Simultaneously, the U.S. dollar slumped to a fresh 15-month low against major currencies. This decline alleviated pressure on emerging market currencies and allowed Asian policymakers greater flexibility in implementing monetary policy.
The Influence of the Euro and the Japanese Yen
The euro surged to a fresh 15-month high of $1.1144 on Thursday, following an overnight increase of 1.1%. This rise was driven by expectations of a more hawkish stance from the European Central Bank, considering the anticipated conclusion of the Fed's hiking cycle.
Additionally, the Japanese yen, which had been subject to extensive selling pressure due to Japan's ultra-easy monetary policy, gained 6 yen against the dollar over several sessions. It was last valued at 138.26 per dollar. Alan Ruskin, the chief international strategist at Deutsche Bank, commented on the situation, stating, "The Fed's leadership in the global rate cycle will increasingly play against the dollar, as central banks pivot from rate hiking to rate cutting."
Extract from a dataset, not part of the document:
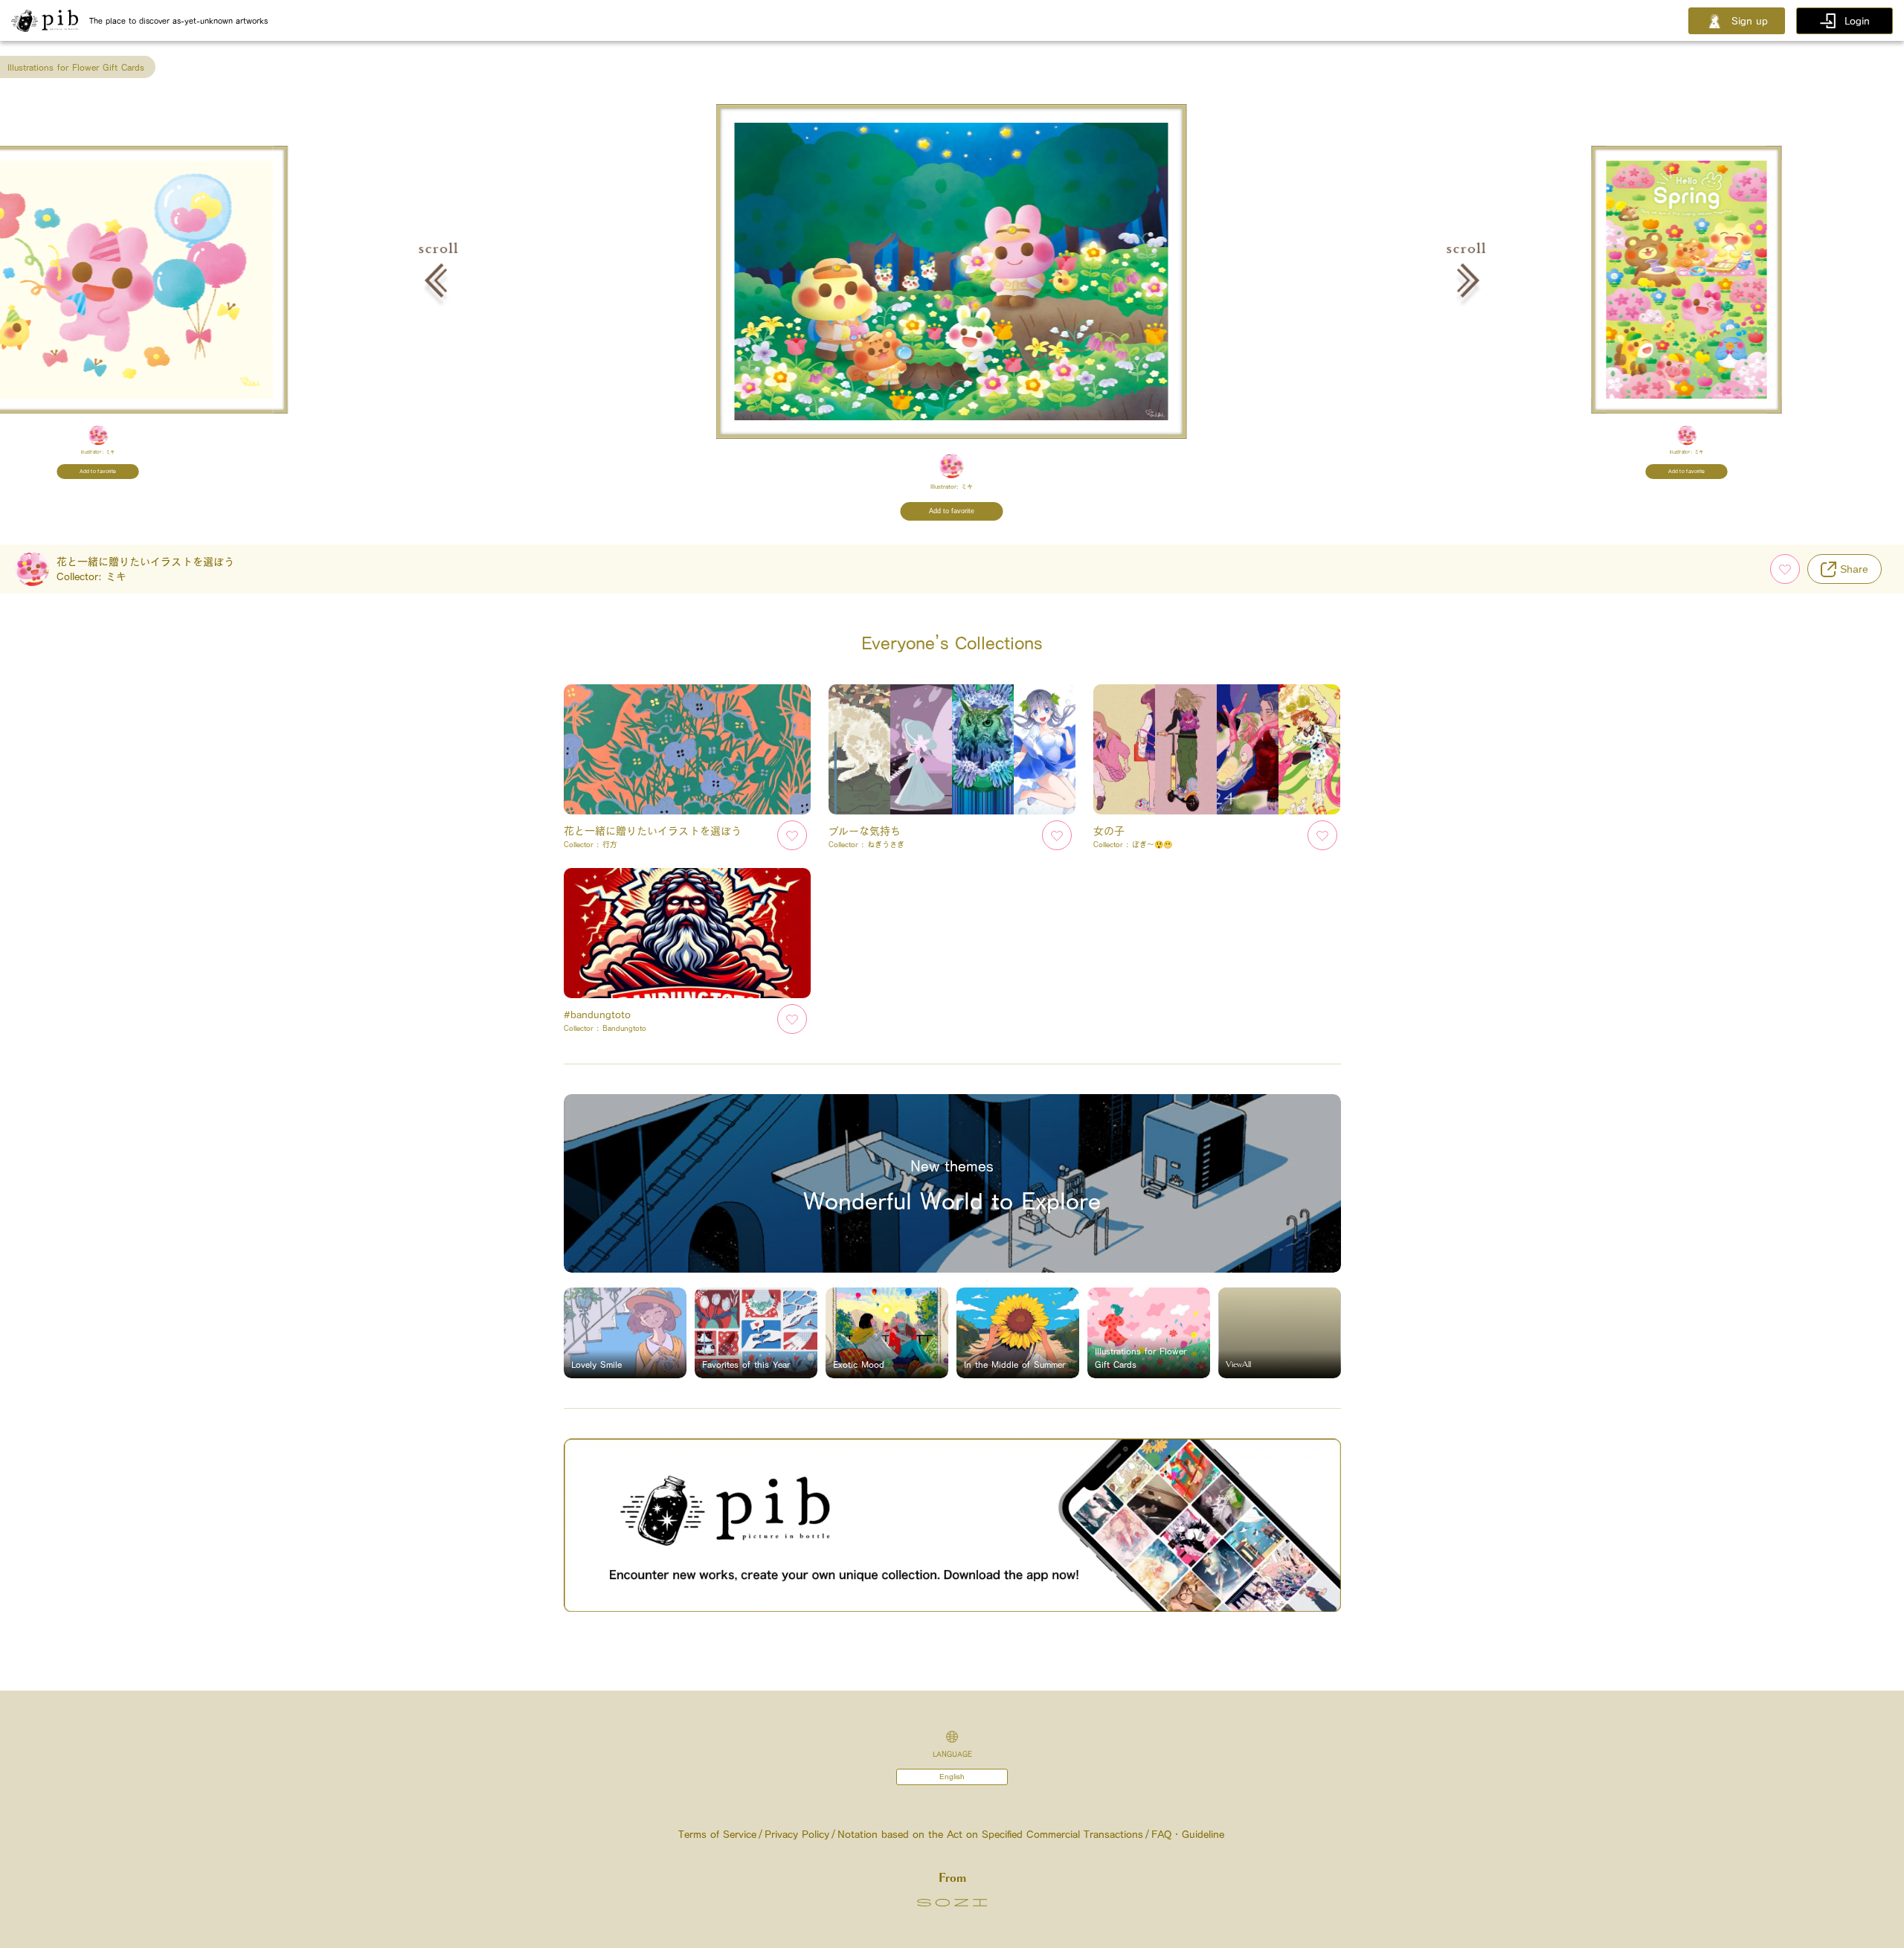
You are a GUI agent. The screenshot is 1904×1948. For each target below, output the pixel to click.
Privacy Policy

Divergent Monetary Policies in Canada
In Canada, the risk remains tilted towards further tightening. The Bank of Canada recently raised rates by a quarter-point to 5%, and the governor expressed readiness to take additional measures if necessary.
Oil Prices Remain Steady, Gold Prices Flat
Elsewhere, oil prices settled near a two-month high due to a weakened U.S. dollar. Brent crude futures increased by 0.2% to reach $80.29 per barrel, while U.S. West Texas Intermediate crude futures rose by 0.2% to $75.88.
Conversely, gold prices remained flat at $1,957.09 per ounce.
The recent market developments reflect a positive sentiment in Asian shares and bonds, primarily influenced by the unexpected decline in U.S. inflation. As the Federal Reserve's hiking cycle nears its conclusion, investors and analysts are carefully evaluating trade data from China and reassessing market expectations for rate hikes and cuts. Furthermore, the weakening U.S. dollar has prompted shifts in various currencies, with the euro and the Japanese yen showing particular strength. As global monetary policies evolve, monitoring how central banks navigate the changing landscape remains essential to maintain stability and foster economic growth.